Paramedics in Africa



Paramedics in Africa is an informal group of approximately 250 paramedics from a number of African countries. Members of the group keep in touch through a WhatsApp group to share resources and support.



Emergency Medicine in Africa: In Development


The status of the Emergency Medical Services (EMS) system varies from country to country in Africa, and has been developing and undergoing improvements.


A snapshot of the Prehospital Emergency System in Kenya can illustrate the success and opportunities Africa’s EMS systems experience.


Kenya, one of the most highly developed countries in East Africa, has a population of around 53 million. Following the terror attack in 1998 targeting the US Embassy in Nairobi, it became clear that significant room for improvement in the country’s EMS system existed.


With support from the USA, the country’s first EMTs were trained. In 2017, the B.Sc. Program in Paramedicine, a four-year program followed by a one-year internship, started at Masinde Muliro University began, with George enrolling in one of the earliest cohorts.

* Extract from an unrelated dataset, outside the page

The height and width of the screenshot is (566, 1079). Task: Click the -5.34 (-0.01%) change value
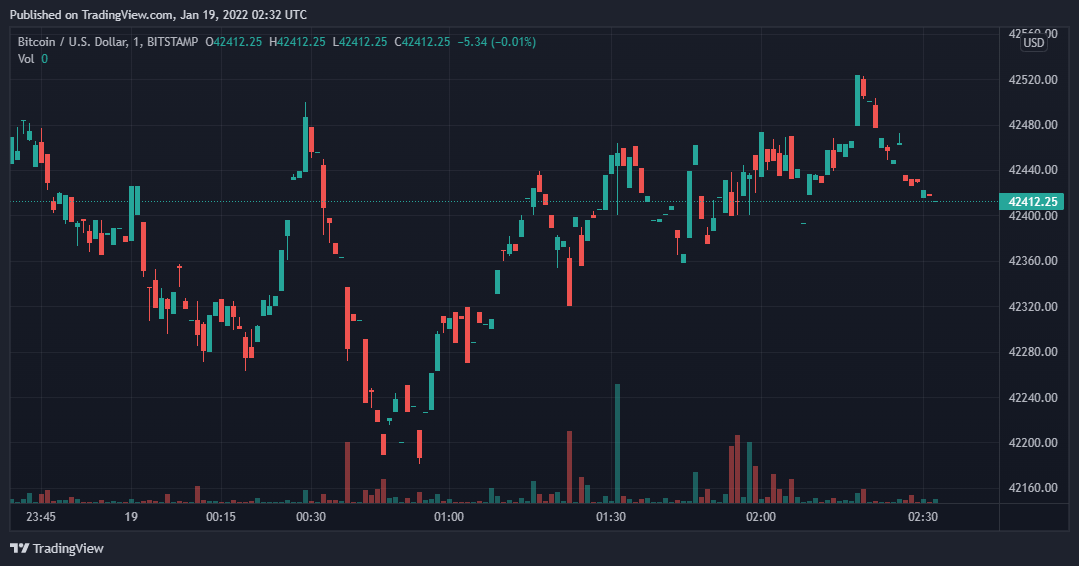click(x=496, y=42)
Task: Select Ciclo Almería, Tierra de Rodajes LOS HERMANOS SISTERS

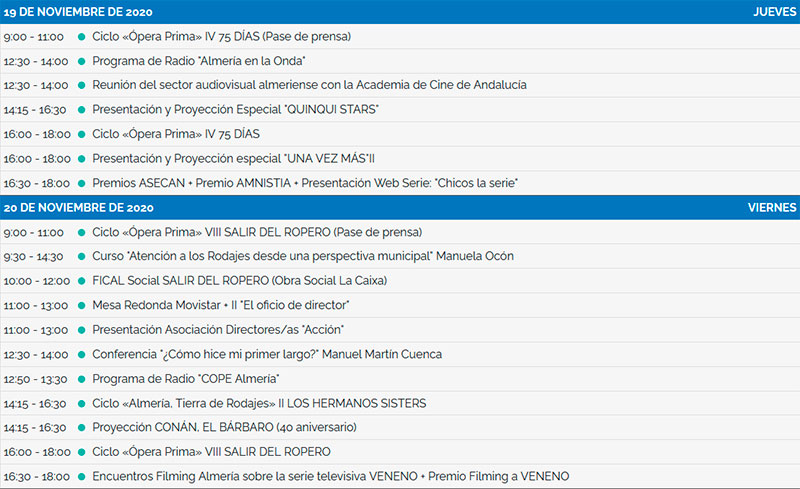Action: click(x=259, y=403)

The country currently has approximately 100 Emergency Medical Responders, 180 Emergency Medical Technicians, and no paramedics. They serve a population of over 50 million, spread over more than 224,000 square miles.


Kenya’s EMS system is more highly developed than those in neighboring countries.


The EMS sector in Kenya is mostly unregulated. No national EMS curriculum exists, nor does a national Scope of Practice, and there are no national EMS guidelines currently in place.


Each of the country’s 47 counties is responsible for implementing EMS structures, and does so to varying degrees. Ambulance services are a patchwork of private commercial organizations, NGOs such as St. John’s Ambulance, international organizations such as MSF (Doctors without Borders), and a small number of government-run ambulances.


There is no nationwide emergency telephone number in Kenya.


That said, efforts are underway on many fronts to improve all aspects of Kenya’s EMS system.



Collaboration Across the Continent


Viristar and Paramedics in Africa are working with other paramedic associations and medical training entities across the country, to help ensure the CME reaches the broadest possible audience.


The Paramedic Association of Kenya has been invited to send members to the CME session.


In West Africa, the Paramedic Students Association of Nigeria (PaSAN) at University of Benin Teaching Hospital has been invited to join the class.


And in Southern Africa, students at Boitekanelo College, a community college in Tlokweng, Botswana, specializing in healthcare education, are invited to participate as well.

The CME is offered in collaboration with Wilderness Medical Associates International, whose curriculum will be used for the event. Viristar is a licensed training company of WMA, which has run wilderness medical trainings in Africa for many years.


The training is being offered at no charge to all who attend.